Davalı——şirketi talebi üzerine ——Asliye Ticaret Mahkemesinin —— sayılı dosyası kapsamında alınan rapor ve dosya aslı, dosyamız içine alınmış tetkik edilmiştir.
Mahkememizce alınan 04/08/2017 tarihli kök raporda özetle; Tarama hacminin iki değerinin ortalaması olarak 41.960,53 metreküp olarak hesaplandığı, Davacı/ karşı davalı yanca iş sahibince tarama yapılmasına engel olunduğu iddia edilmişse de dosyaya gemi yanaştığı için çalışma yapılamadığına ilişkin delil sunulmadığı, bu nedenle de, yüklenicinin sözleşmeye uygun sürede, sözleşeme uygun şekilde işi teslim edememesinin sorumluluğunun davalı / karşı davacı iş sahibine ait olduğunun ispatlanamadığı, işin iş sahibince durdurulduğu ispatlanamadığından ve işin durmasına rağmen ekip ve ekipmanın kalması yönünde iş sahibi talebi bulunmadığından davacı/ karşı davalının —— ödemesi yapılması talebinin kabule şayan olmadığı, davacı/ karşı davalının 100.063,45 TL tutarındaki hakediş ödenmesi yönündeki talebinin kabul edilemeyeceği, davacı/karşı davalıya fazla ödeme yapıldığı ve davalı/karşı davacının yapmış olduğu fazla ödemeyi talep edebileceği, yapılan fazla ödemenin miktarına ilişkin hesaplamada hangi raporda belirtilen miktarın ya da ortalama değer olarak hesaplanan 41.960,53 metreküpün mü dikkate alınacağı şeklinde kanaati bildirilmiştir.

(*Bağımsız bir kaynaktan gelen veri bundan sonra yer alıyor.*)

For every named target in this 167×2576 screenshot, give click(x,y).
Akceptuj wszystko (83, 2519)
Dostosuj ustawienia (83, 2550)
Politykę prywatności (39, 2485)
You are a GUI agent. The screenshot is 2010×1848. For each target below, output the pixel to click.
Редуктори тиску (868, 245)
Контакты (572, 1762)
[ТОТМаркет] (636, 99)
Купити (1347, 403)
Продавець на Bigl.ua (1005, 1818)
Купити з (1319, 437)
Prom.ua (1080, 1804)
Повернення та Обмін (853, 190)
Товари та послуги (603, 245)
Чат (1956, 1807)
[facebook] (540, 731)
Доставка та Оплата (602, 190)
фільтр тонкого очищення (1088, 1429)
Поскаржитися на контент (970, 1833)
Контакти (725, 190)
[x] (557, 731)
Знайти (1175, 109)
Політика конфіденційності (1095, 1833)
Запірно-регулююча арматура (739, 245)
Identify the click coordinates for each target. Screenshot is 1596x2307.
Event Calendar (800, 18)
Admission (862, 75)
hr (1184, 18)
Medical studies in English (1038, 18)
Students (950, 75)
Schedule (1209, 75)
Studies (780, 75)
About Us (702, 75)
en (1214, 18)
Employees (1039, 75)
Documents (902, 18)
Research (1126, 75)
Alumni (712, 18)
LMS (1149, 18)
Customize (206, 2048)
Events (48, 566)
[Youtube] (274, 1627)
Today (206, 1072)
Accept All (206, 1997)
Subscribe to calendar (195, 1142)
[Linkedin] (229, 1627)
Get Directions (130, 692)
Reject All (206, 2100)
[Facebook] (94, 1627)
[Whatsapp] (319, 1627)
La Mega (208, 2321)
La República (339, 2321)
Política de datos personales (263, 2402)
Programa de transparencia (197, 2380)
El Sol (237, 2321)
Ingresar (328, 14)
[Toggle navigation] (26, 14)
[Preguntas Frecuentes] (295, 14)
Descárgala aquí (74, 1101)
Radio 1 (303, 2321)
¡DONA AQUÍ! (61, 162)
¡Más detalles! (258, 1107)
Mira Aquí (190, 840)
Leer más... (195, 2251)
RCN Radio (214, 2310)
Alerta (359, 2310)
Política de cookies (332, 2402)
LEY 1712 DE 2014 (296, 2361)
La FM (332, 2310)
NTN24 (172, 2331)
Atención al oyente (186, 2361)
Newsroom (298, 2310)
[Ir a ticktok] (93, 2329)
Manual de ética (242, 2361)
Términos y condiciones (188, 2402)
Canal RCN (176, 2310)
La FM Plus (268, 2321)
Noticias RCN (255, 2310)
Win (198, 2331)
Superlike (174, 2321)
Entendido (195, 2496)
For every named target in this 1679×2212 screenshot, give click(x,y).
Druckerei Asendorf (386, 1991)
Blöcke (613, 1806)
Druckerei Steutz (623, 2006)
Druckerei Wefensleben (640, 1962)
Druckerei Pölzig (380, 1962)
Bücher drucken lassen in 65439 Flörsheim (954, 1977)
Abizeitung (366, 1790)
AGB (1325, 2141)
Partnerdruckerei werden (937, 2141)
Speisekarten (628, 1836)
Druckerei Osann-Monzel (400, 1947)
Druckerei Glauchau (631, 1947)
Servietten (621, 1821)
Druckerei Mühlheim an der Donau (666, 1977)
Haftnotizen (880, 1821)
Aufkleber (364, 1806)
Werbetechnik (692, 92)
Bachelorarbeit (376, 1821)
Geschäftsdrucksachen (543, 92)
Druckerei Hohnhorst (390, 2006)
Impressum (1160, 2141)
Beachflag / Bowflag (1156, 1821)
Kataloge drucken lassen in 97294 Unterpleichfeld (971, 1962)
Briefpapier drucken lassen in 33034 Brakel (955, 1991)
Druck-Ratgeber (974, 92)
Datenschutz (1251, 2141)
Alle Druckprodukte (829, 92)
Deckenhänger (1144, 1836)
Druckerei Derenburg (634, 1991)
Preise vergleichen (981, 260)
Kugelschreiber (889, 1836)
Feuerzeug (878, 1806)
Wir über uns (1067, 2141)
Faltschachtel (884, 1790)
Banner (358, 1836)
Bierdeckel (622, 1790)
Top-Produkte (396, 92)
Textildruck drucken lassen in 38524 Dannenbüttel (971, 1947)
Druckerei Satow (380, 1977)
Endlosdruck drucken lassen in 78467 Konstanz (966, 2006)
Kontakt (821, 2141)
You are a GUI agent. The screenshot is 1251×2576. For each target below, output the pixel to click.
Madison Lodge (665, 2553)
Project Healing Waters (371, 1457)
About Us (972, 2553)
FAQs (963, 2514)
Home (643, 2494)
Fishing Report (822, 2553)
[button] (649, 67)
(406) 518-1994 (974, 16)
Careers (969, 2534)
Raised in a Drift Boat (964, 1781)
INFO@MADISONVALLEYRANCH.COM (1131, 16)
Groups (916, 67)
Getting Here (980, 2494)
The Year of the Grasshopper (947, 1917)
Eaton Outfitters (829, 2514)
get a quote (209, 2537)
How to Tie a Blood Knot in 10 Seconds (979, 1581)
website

Mahkememizce alınan 23/07/2018 tarihli ek raporda özetle; tarama hacminin belirlenmesinde 04/08/2017 tarihli bilirkişi raporunda davalı / karşı davacı——vekili tarafından dosya içine eklenen verilerin değerlendirilmesiyle bulunan yaklaşık 78141.36 metreküp kazı hacminin mi, yoksa davacı/ karşı davalı——- taradından dosya içine 31/01/2018 tarihli bilirkişi ön raporuna cevaben eklenen veriler değerlendirilerek yaklaşık 84612.22 metreküp olarak hesaplanan kazı hacminin mi kullanılacağının mahkeme takdirinde olduğu; davacı/ karşı davalıya fazla ödeme yapıldığı, yapılan fazla ödemenin miktarına ilişkin hesaplamada belirtilen miktarlardan hangisinin dikkate alınacağının mahkemenin takdirinde olduğu, kök raporda varılan sonuçlarla bağlı kalındığı şeklinde kanaati bildirilmiştir.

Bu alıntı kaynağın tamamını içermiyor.